I put on my socks again, as they slid out of
my feet during the night. Maybe that’s the reason why I feel like I feel right
now. But I doubt it. What do socks have to do with anything? I just want my
feet to feel a bit warm in order for my body to stop trembling and for my belly
to calm down. I know I have responsibilities and all that but I’m seriously thinking
about staying in bed all day. The idea seems very alluring and a very great
one, I must say… Fuck, there they go again with their music and their noise. I
don’t care what time of the day it is; you just don’t shove your tastes down
people’s throats. It says a lot about someone, music and how they behave with
it and how they consume it or however you want to say it.
My pillow was spared, mostly. I want to lay my
head on it and just close my eyes because I start to feel a little dizzy again.
I just want to rest and not have any of that annoying noise around me. I don’t
want to feel more than the warmth of the bedspread and the smell that I leave
in my pillow. That may sound a little bit self-centered, but I guess it is the
only way to calm me down, to make me realize all of this is real and that I’m
not imagining anything strange and crazy. Actually, I do want this all to be my
imagination and I don’t mean this morning, I mean this whole part of my life.
Because it doesn’t feel right and I’m just holding on, trying to make time pass
day by day.
All the blood I spilled this morning… It tells
me it is real and that I still have to keep my ground, I still have to wait and
endure for more time. I’m not a good person but I don’t think I’m bad either.

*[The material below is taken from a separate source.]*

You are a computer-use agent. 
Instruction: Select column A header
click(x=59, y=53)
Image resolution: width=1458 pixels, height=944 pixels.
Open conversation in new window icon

I’m in between. When I woke up to a rush of blood coming out my noise,
successfully avoiding everything to be tainted in red, I thought it was a
punishment for something, I thought it was because I had done something wrong
and now I was paying for it. Maybe through just the bleeding, maybe through
something more. I don’t know that for sure and to be honest I don’t really want
to know because my head is spinning. Although that awful music might have
something to do with it… Sometimes I do hate people.